# ethernet ports on H25-500



## seecoolguy (Aug 27, 2013)

Hi guys, i'm new here, but I did do a search on both google and in the forums looking for an answer, I also looked through the manual but there is no clear answer.

I have a whole-home dvr setup with a HR34-700 and multiple H25-500s. I currently have one of those wifi ethernet hookups into the H25 in my bedroom, but I have recently ran ethernet into my bedroom so I can add a switch for the appleTV and the DirecTv device. But I was wondering since all the H25 devices are networked through coax, is it possible to have the H34's ethernet port used as a bridge to get ethernet access to the downstairs area?

for example

upstairs: H25 plugs into ethernet, then at the H34's ethernet plug that to a swtich and have additional ethernet devices hookup there? or will the directv boxes block non-directv traffic?

thanks


----------



## HoTat2 (Nov 16, 2005)

No, H25s do not have ethernet ports;

But before I go any further in answering your question, can you explain how you have an H25 receiver hooked up by WiFi?

NOTE: Or do you mean these are Genie minis like the C31 or C41?


----------



## inkahauts (Nov 13, 2006)

Or maybe a DIRECTV Wireless Boradband Internet Connection Kit?


Sent from my iPad using DBSTalk mobile app


----------



## jimmie57 (Jun 26, 2010)

The HR34 can use the Ethernet wire to get to the internet thru your router. The H25s connected to it will then get internet thru the coax cables.
Any other devices should be connected to your router.


----------



## Laxguy (Dec 2, 2010)

Back to your original question: I have read of some having success with this, but it is wholly unsupported, and "you're on your own".
Please post your results!


----------



## The Merg (Jun 24, 2007)

A better way of doing it would be this...

Use the Ethernet to the HR34 to connect your DirecTV receivers to your home network. Take the Wireless CCK that is currently connected behind the H25 and disconnect it from the coax cables. Use the Ethernet port on it to connect to a regular switch that you can plug in your other wired devices. That should work pretty well although you will be connecting wirelessly back to your router for these devices. You'll basically be using the Wireless CCK as a wireless extender for your network.


- Merg

Sent from my iPad using DBSTalk mobile app


----------



## tnflyboy (Dec 9, 2007)

I am using the Genie to bridge the Ethernet out for use with PC's. It works perfectly.
No bandwidth problems either. I have whole home, also streaming Netflix (2 streams at times) and Hulu while playing online video game.
I test the throughput and the house network is not even hiccupping. The bottle neck will almost always be your broadband. Which surprising enough, my Uverse seems to be keeping up.

# LISTED RECORDS:
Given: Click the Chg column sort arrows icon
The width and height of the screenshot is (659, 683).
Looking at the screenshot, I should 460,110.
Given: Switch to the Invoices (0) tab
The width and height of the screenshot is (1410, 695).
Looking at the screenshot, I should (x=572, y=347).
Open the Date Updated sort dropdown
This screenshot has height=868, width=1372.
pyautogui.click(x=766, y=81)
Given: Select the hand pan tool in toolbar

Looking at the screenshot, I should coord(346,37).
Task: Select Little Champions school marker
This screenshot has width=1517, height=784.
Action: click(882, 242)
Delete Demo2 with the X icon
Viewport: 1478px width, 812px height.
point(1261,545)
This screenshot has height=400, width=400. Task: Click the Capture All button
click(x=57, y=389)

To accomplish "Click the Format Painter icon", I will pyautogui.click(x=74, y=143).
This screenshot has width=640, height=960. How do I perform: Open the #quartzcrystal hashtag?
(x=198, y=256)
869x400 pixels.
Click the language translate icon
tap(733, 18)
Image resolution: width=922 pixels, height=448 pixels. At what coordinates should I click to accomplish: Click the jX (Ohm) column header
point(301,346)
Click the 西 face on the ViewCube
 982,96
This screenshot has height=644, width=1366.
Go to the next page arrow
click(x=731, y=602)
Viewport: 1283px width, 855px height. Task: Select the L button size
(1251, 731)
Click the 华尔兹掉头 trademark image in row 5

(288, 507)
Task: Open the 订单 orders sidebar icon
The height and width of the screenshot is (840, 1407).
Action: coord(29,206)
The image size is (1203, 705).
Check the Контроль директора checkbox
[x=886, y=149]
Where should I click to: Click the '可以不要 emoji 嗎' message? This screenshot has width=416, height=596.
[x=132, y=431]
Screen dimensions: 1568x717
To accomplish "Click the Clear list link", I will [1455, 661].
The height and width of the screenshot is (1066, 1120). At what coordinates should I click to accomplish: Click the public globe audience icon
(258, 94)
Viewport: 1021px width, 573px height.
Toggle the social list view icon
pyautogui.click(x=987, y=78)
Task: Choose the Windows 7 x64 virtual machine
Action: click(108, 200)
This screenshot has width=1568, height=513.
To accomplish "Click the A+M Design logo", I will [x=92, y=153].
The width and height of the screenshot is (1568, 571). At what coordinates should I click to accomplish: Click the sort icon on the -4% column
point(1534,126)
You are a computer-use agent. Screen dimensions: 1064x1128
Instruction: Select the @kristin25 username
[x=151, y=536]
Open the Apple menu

# WHAT IS REQUIRED:
Answer these questions from the H25-500 ethernet thread:
1. According to HoTat2, do H25s have ethernet ports?
2. Per jimmie57, how do the H25s connected to the HR34 get internet access?
3. What does The Merg say the Wireless CCK would basically be used as?
The entries above come from a separate source and have no connection to the thread.

# WRITTEN SOLUTION:
1. No, H25s do not have ethernet ports.
2. Through the coax cables.
3. A wireless extender for the network.